DIE AUFGABE | Kopiere bitte aus den Datensätzen alles von der Zeile mit „on more-label: 更多铃声.“ bis hinunter zur Zeile mit „center [189, 302].“ wortgetreu, beide Zeilen eingeschlossen.

Gespeicherte Datensätze
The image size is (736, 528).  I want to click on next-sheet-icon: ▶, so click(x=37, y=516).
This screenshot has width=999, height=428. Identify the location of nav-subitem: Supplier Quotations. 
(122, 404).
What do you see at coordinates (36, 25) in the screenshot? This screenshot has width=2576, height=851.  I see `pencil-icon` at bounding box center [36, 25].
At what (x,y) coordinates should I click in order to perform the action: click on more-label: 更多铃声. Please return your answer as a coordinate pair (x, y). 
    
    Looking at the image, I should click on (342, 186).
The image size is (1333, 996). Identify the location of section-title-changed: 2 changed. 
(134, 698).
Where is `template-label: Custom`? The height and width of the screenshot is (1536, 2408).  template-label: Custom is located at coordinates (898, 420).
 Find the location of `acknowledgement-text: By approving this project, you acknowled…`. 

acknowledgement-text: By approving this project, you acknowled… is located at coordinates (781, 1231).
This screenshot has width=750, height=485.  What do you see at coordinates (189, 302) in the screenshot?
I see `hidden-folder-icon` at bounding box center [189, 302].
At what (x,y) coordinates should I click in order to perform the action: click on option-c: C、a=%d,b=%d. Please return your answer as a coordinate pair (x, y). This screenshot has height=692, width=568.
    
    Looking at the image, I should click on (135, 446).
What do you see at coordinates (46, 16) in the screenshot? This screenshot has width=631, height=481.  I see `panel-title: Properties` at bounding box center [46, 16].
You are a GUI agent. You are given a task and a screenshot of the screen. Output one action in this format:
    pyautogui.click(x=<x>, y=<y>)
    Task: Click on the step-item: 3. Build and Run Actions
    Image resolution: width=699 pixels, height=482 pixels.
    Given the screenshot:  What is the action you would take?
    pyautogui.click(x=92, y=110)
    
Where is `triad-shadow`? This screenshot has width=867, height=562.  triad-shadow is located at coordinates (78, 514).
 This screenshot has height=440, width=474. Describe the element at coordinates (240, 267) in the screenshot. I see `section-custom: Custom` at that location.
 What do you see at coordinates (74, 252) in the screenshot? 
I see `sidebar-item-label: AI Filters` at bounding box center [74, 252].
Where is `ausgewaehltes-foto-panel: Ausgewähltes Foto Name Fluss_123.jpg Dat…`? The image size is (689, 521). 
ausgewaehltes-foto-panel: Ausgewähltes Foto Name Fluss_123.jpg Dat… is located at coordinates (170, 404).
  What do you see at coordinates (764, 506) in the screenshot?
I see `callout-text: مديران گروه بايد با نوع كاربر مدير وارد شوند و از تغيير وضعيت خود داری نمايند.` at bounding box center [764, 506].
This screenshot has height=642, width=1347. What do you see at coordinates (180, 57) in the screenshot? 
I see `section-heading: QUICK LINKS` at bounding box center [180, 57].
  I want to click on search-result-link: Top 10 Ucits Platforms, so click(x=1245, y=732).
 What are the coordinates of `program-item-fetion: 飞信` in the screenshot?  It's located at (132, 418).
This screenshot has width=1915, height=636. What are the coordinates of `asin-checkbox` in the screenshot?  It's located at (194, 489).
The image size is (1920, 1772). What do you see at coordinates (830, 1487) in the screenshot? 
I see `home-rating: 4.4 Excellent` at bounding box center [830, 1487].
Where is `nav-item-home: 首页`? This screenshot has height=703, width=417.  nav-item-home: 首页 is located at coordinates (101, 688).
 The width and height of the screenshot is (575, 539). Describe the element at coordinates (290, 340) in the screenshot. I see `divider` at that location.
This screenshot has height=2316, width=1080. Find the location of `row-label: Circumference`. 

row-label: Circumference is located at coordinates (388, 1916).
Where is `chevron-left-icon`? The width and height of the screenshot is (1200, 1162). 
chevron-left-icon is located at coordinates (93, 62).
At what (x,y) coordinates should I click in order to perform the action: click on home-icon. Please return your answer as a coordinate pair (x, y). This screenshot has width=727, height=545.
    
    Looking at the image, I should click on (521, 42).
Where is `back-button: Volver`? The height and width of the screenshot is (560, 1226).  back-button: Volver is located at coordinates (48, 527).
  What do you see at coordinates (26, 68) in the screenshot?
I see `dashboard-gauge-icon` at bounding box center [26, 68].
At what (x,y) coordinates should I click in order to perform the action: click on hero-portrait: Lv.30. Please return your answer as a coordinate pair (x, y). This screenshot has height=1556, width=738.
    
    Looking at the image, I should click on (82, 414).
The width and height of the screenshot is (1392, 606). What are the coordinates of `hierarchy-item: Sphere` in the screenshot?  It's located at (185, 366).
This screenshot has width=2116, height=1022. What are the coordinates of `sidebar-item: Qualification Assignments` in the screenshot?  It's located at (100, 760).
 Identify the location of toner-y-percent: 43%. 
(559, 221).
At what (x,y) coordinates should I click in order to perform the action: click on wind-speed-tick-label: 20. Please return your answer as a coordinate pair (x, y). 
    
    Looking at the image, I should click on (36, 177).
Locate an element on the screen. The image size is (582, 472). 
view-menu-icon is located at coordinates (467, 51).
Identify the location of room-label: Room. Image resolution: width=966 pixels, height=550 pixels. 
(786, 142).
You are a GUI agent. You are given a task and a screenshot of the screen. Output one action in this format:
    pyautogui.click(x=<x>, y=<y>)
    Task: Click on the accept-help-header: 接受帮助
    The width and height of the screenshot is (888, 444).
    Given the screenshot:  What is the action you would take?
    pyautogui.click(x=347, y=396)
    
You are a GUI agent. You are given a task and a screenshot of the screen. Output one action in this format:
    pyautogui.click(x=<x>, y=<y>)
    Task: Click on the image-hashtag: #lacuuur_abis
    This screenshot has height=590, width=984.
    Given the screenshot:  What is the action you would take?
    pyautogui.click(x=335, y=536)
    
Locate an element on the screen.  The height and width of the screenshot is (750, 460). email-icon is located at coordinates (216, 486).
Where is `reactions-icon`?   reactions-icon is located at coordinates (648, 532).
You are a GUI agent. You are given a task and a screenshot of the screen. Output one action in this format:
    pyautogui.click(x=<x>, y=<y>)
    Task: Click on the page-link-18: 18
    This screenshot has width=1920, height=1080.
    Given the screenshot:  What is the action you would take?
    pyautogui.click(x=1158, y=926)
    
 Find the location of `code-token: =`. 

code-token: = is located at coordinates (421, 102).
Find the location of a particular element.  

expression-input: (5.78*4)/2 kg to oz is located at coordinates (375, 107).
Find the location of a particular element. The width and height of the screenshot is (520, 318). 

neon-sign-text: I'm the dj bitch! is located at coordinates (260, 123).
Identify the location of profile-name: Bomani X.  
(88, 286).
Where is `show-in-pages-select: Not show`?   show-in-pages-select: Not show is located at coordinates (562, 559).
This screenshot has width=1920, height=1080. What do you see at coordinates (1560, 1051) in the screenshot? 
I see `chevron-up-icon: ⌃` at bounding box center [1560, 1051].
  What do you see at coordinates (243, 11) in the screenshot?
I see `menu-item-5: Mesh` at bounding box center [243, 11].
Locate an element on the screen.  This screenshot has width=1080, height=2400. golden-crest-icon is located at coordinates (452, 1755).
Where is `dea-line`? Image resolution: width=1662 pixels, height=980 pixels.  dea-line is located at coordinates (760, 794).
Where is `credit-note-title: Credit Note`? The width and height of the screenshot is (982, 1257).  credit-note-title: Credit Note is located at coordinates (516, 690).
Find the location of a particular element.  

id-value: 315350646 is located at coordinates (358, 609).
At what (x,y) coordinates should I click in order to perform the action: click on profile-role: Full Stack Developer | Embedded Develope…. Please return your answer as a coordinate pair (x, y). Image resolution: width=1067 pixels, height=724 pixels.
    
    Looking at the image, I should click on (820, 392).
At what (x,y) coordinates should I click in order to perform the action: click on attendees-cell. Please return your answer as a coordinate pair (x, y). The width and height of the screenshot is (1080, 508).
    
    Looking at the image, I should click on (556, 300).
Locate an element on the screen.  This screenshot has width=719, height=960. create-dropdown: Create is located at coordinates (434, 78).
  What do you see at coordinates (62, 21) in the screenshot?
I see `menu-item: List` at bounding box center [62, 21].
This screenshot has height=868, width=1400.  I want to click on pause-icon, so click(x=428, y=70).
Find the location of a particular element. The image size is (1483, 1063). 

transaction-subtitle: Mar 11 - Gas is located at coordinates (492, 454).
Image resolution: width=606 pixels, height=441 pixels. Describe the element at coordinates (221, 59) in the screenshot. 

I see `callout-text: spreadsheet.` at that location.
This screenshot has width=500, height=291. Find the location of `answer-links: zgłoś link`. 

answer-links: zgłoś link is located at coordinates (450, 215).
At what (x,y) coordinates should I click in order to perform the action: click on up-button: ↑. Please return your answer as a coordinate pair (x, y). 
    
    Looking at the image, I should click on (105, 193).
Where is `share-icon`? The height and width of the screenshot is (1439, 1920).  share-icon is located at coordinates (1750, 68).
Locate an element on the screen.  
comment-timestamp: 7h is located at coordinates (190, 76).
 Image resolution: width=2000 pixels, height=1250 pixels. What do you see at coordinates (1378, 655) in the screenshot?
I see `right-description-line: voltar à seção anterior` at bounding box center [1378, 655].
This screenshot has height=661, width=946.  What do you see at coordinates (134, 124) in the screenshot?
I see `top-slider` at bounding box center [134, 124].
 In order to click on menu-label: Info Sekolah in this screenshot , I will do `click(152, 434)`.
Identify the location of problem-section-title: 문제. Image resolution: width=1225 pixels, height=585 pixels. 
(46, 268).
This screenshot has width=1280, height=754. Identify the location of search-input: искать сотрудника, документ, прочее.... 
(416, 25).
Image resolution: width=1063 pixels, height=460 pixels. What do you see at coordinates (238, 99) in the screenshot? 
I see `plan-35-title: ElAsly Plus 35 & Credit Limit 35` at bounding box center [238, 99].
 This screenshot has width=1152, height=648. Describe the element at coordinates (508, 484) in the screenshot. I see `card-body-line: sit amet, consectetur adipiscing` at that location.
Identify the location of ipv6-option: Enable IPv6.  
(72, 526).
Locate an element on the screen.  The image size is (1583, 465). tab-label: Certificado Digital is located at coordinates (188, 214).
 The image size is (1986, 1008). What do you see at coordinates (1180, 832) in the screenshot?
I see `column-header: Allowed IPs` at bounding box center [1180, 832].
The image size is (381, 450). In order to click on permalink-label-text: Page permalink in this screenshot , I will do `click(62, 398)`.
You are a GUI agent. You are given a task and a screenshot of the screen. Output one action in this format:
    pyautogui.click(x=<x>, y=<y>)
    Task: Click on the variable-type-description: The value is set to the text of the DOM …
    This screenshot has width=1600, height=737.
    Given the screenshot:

ANTWORT ZUR AUFGABE |
At what (x,y) coordinates should I click in order to perform the action: click on more-label: 更多铃声. Please return your answer as a coordinate pair (x, y). 
    
    Looking at the image, I should click on (342, 186).
The image size is (1333, 996). Identify the location of section-title-changed: 2 changed. 
(134, 698).
Where is `template-label: Custom`? The height and width of the screenshot is (1536, 2408).  template-label: Custom is located at coordinates (898, 420).
 Find the location of `acknowledgement-text: By approving this project, you acknowled…`. 

acknowledgement-text: By approving this project, you acknowled… is located at coordinates (781, 1231).
This screenshot has width=750, height=485.  What do you see at coordinates (189, 302) in the screenshot?
I see `hidden-folder-icon` at bounding box center [189, 302].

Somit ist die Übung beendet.